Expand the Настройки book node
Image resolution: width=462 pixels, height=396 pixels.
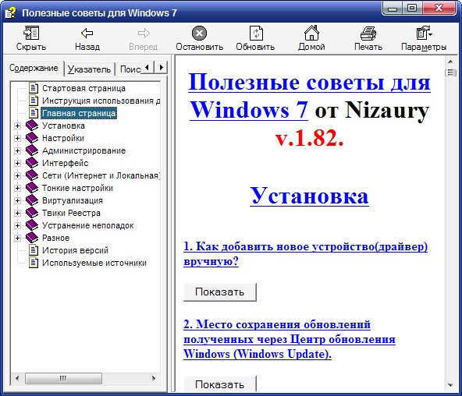point(17,138)
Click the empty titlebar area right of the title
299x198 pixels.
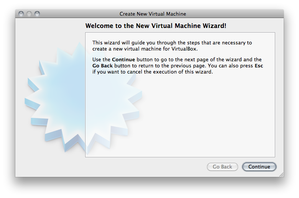pyautogui.click(x=234, y=14)
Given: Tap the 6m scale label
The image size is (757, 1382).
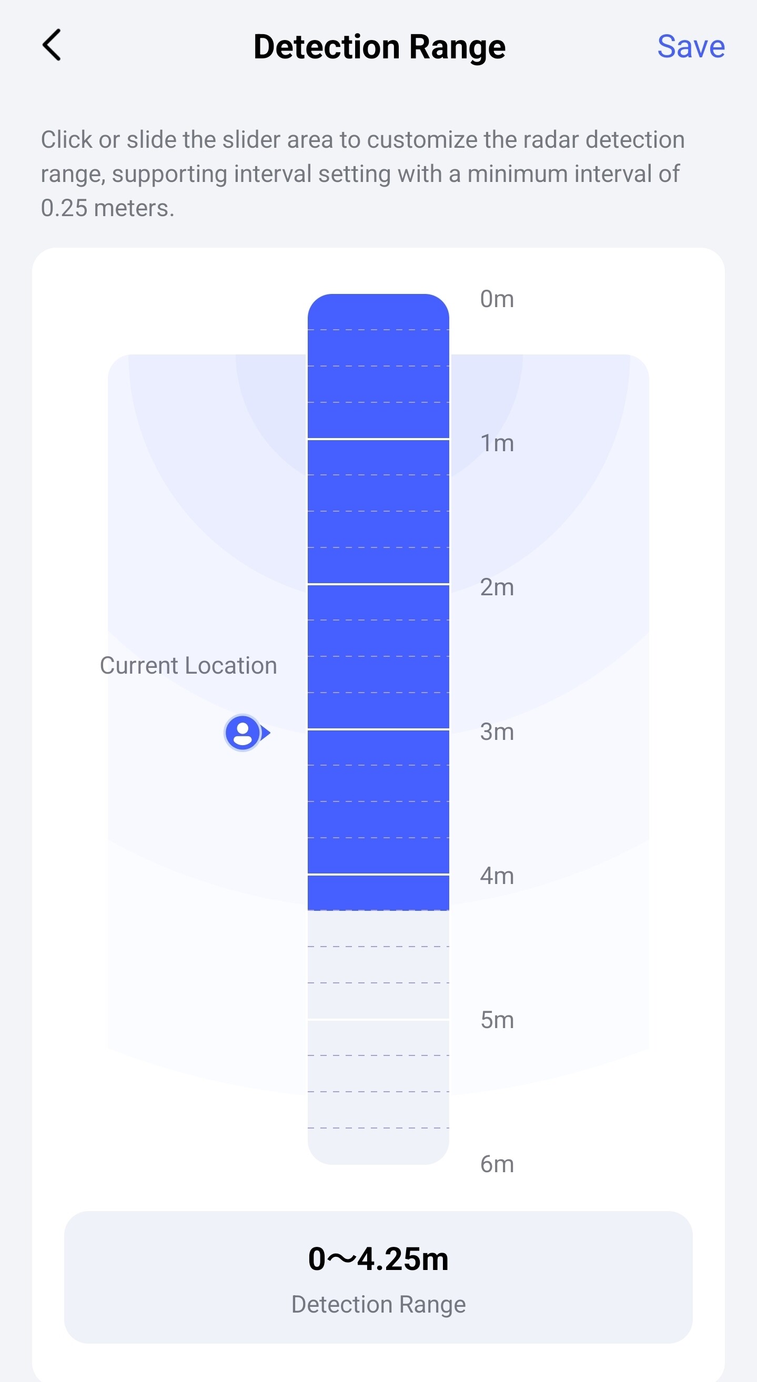Looking at the screenshot, I should click(497, 1164).
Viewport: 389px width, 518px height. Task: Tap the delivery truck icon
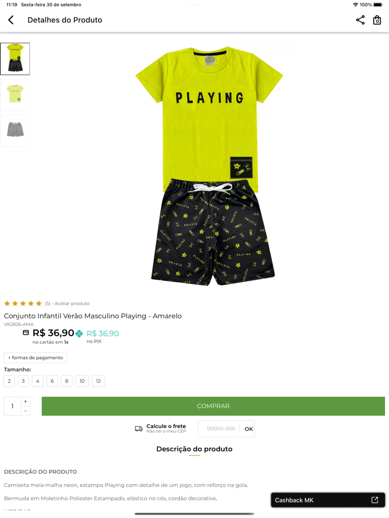(139, 429)
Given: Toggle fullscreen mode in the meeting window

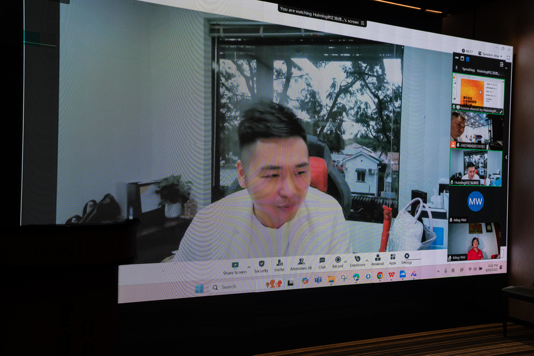Looking at the screenshot, I should [508, 58].
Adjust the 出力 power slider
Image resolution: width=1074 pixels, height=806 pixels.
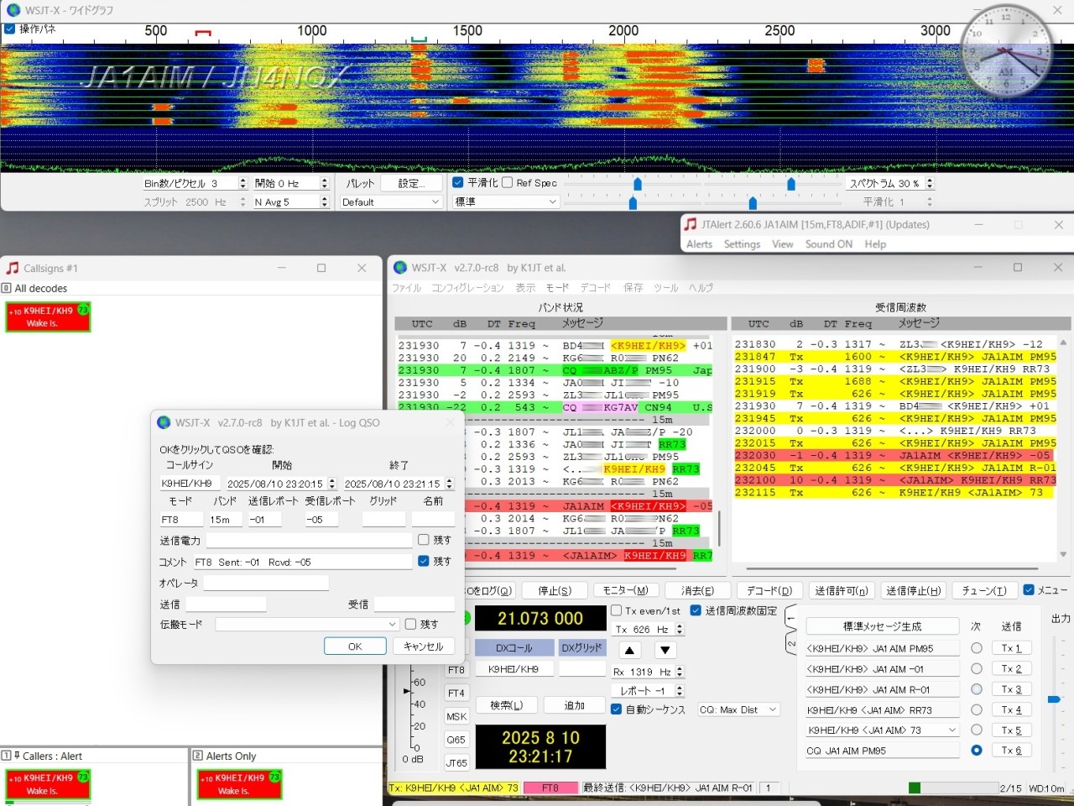point(1054,699)
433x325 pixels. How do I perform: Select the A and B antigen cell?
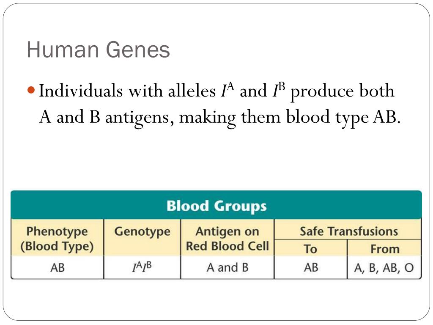(x=227, y=267)
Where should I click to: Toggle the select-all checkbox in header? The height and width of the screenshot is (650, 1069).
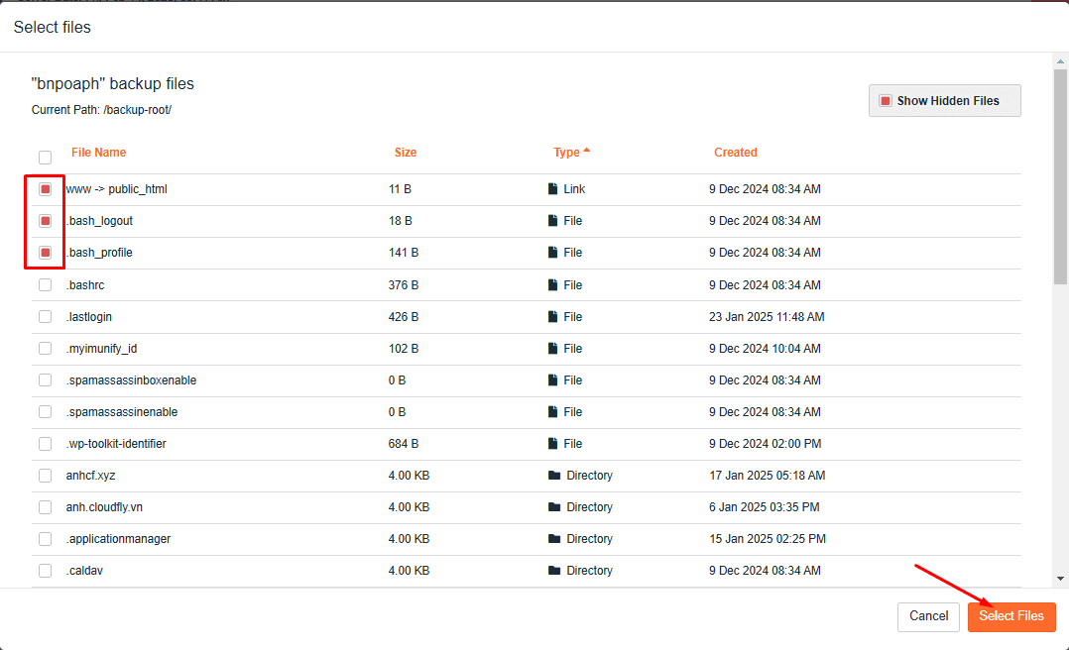[x=46, y=158]
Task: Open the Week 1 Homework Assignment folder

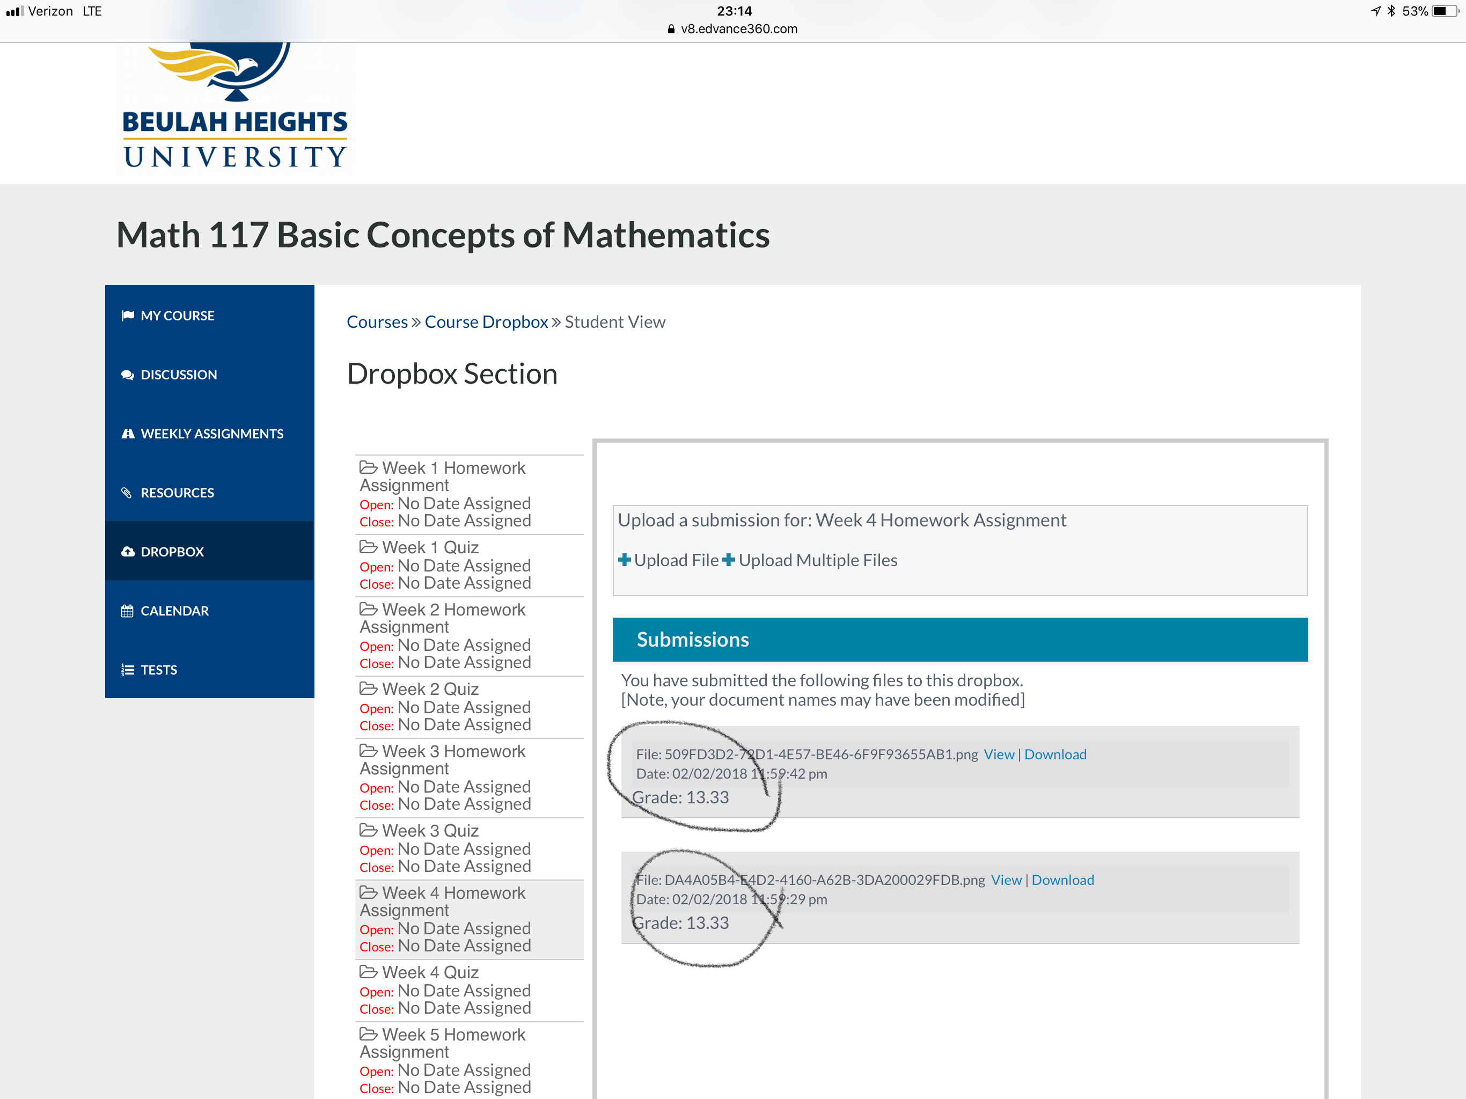Action: point(453,468)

·····

◆ **WHAT THE TASK REQUIRES**
Rewrite all of the data above as a numbered list, one item per line, skipping the blank lines and leaving out the pictures.

◆ **FINISHED ANSWER**
1. Expand the Настройки book node
2. Image resolution: width=462 pixels, height=396 pixels.
3. point(17,138)
4. Click the empty titlebar area right of the title
5. 299x198 pixels.
6. pyautogui.click(x=234, y=14)
7. Given: Tap the 6m scale label
8. The image size is (757, 1382).
9. Looking at the screenshot, I should click(497, 1164).
10. Viewport: 389px width, 518px height. Task: Tap the delivery truck icon
11. (139, 429)
12. Given: Toggle fullscreen mode in the meeting window
13. Looking at the screenshot, I should [508, 58].
14. Adjust the 出力 power slider
15. Image resolution: width=1074 pixels, height=806 pixels.
16. point(1054,699)
17. 433x325 pixels. How do I perform: Select the A and B antigen cell?
18. (x=227, y=267)
19. Where should I click to: Toggle the select-all checkbox in header? The height and width of the screenshot is (650, 1069).
20. [x=46, y=158]
21. Task: Open the Week 1 Homework Assignment folder
22. Action: point(453,468)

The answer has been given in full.